This project focuses on big data analysis and application for tourism websites, specifically for scraping, cleaning, storing, analyzing, and visualizing hotel data from travel sites (such as Ctrip). The goal is to extract meaningful insights from a vast amount of unstructured data, allowing users to make data-driven decisions when planning their travels. The system implements data collection using web scraping, cleaning, storage with HBase, data analysis with MapReduce, and data visualization with ECharts.
This project includes the following main features:
-
Data Scraping:
- Uses Jsoup to scrape hotel data from tourism websites (such as Ctrip), including city information, hotel names, prices, ratings, and more.
-
Data Cleaning:
- Cleans the scraped HTML data using Jsoup, removing irrelevant elements and structuring the data for further analysis.
-
Data Storage:
- Utilizes HBase to store structured hotel data in a distributed, column-based database, taking advantage of HBase's scalability and performance.
-
Data Analysis:
- Implements data analysis using Hadoop's MapReduce, including tasks like calculating the average hotel price by city and performing word frequency analysis on hotel reviews.
-
Data Visualization:
- Uses ECharts to create interactive visualizations such as hotel price distribution, average price comparison, and room type statistics.
- Jsoup: A Java library for HTML parsing and web scraping.
- HBase: A distributed, column-oriented NoSQL database for storing structured data.
- Hadoop: A framework for distributed storage and processing of large data sets, used for MapReduce jobs.
- ECharts: A JavaScript library for creating interactive and customizable data visualizations.

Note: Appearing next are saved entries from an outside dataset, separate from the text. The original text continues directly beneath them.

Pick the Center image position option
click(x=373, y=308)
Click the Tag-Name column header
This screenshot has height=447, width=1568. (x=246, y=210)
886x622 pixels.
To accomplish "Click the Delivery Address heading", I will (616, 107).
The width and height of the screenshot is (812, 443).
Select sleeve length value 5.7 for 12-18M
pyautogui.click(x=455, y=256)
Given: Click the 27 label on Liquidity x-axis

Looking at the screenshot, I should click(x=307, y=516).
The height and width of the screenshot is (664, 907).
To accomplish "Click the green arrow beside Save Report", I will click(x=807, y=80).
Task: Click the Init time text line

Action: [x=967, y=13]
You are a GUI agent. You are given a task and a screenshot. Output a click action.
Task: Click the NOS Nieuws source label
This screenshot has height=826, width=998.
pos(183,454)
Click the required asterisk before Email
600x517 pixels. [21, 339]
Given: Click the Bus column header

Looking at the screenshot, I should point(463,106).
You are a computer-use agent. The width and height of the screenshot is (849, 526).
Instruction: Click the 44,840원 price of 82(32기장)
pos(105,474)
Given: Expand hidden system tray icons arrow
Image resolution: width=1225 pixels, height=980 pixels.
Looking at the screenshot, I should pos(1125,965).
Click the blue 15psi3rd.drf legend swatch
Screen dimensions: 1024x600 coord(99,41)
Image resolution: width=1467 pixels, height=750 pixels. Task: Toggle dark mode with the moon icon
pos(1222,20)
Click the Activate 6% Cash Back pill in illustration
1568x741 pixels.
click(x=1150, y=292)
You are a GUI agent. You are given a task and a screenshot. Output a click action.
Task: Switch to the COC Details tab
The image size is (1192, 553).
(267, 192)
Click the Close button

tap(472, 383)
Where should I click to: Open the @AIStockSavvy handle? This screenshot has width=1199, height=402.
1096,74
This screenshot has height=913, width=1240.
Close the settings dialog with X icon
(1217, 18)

- Java: The primary programming language used to implement the solution.
- Java 8 or higher
- HBase 2.0 or higher
- Hadoop 3.x
- Maven (for dependency management)
- ECharts (for visualization)
Contributions to this project are welcome! If you have suggestions, bug fixes, or improvements, feel free to fork this repository and submit a pull request.
- Fork this repository.
- Create a new branch (
git checkout -b feature-xyz
). - Commit your changes (
git commit -am 'Add new feature'
). - Push to the branch (
git push origin feature-xyz
). - Create a new pull request.
This project is licensed under the MIT License - see the LICENSE file for details.
- Special thanks to the creators of ECharts and Jsoup.
- Hadoop and HBase communities for providing the necessary big data tools.
- The tourism website data source for providing rich datasets for analysis.
- Project Overview: Briefly explains the objective of the project.
- Features: Describes the key functionalities that the project implements.
- Technologies Used: Lists the technologies used in the project.
- Project Structure: Provides a hierarchical view of the project folder structure.
- Installation and Usage: Explains the setup process and how to run the different parts of the system.
- Example Output: Describes the expected output of the system, such as the visualizations.
- Contributing: Provides guidelines for contributing to the project.
- License: Mentions the project's open-source license.
- Acknowledgments: Credits to the libraries or tools used in the project.
This should provide a solid foundation for your GitHub README. Feel free to modify or expand on this template to better suit your project specifics!